#### [The problem]
Below are records; output all of them exactly.

#### [Data provided]
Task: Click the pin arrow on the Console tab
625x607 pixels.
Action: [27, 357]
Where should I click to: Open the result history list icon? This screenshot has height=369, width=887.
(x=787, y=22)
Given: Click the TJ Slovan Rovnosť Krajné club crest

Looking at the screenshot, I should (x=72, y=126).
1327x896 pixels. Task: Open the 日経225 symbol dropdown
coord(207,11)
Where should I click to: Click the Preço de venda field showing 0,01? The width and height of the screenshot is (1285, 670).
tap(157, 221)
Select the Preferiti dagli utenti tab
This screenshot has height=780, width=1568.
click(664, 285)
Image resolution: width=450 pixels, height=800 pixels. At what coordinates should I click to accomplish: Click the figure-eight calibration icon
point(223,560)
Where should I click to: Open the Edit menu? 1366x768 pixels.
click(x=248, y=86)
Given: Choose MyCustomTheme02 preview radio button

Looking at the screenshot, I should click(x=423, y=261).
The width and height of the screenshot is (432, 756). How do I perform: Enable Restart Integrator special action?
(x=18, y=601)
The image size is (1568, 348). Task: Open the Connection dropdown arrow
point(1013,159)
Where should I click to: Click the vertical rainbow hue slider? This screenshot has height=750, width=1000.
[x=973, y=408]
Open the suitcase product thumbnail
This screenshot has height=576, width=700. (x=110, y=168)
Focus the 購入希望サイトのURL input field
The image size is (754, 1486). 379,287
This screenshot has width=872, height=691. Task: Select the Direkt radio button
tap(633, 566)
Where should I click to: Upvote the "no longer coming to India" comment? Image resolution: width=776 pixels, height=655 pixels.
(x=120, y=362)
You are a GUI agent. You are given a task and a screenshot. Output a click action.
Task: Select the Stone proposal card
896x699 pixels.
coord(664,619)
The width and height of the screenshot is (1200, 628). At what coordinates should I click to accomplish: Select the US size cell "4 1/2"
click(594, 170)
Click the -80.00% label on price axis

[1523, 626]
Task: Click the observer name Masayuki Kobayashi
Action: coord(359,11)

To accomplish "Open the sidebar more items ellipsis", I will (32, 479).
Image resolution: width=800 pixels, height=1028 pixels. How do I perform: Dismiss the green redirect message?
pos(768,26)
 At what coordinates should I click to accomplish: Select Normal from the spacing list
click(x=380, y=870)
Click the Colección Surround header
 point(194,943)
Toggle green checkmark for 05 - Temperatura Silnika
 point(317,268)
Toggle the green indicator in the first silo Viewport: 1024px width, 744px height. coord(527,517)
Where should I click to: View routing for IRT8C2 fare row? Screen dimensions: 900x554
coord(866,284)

#### [Response for this exercise]
Task: Click the pin arrow on the Console tab
625x607 pixels.
Action: [27, 357]
Where should I click to: Open the result history list icon? This screenshot has height=369, width=887.
(x=787, y=22)
Given: Click the TJ Slovan Rovnosť Krajné club crest

Looking at the screenshot, I should (x=72, y=126).
1327x896 pixels. Task: Open the 日経225 symbol dropdown
coord(207,11)
Where should I click to: Click the Preço de venda field showing 0,01? The width and height of the screenshot is (1285, 670).
tap(157, 221)
Select the Preferiti dagli utenti tab
This screenshot has height=780, width=1568.
click(664, 285)
Image resolution: width=450 pixels, height=800 pixels. At what coordinates should I click to accomplish: Click the figure-eight calibration icon
point(223,560)
Where should I click to: Open the Edit menu? 1366x768 pixels.
click(x=248, y=86)
Given: Choose MyCustomTheme02 preview radio button

Looking at the screenshot, I should click(x=423, y=261).
The width and height of the screenshot is (432, 756). How do I perform: Enable Restart Integrator special action?
(x=18, y=601)
The image size is (1568, 348). Task: Open the Connection dropdown arrow
point(1013,159)
Where should I click to: Click the vertical rainbow hue slider? This screenshot has height=750, width=1000.
[x=973, y=408]
Open the suitcase product thumbnail
This screenshot has height=576, width=700. (x=110, y=168)
Focus the 購入希望サイトのURL input field
The image size is (754, 1486). 379,287
This screenshot has width=872, height=691. Task: Select the Direkt radio button
tap(633, 566)
Where should I click to: Upvote the "no longer coming to India" comment? Image resolution: width=776 pixels, height=655 pixels.
(x=120, y=362)
You are a GUI agent. You are given a task and a screenshot. Output a click action.
Task: Select the Stone proposal card
896x699 pixels.
coord(664,619)
The width and height of the screenshot is (1200, 628). At what coordinates should I click to accomplish: Select the US size cell "4 1/2"
click(594, 170)
Click the -80.00% label on price axis

[1523, 626]
Task: Click the observer name Masayuki Kobayashi
Action: coord(359,11)

To accomplish "Open the sidebar more items ellipsis", I will (32, 479).
Image resolution: width=800 pixels, height=1028 pixels. How do I perform: Dismiss the green redirect message?
pos(768,26)
 At what coordinates should I click to accomplish: Select Normal from the spacing list
click(x=380, y=870)
Click the Colección Surround header
 point(194,943)
Toggle green checkmark for 05 - Temperatura Silnika
 point(317,268)
Toggle the green indicator in the first silo Viewport: 1024px width, 744px height. coord(527,517)
Where should I click to: View routing for IRT8C2 fare row? Screen dimensions: 900x554
coord(866,284)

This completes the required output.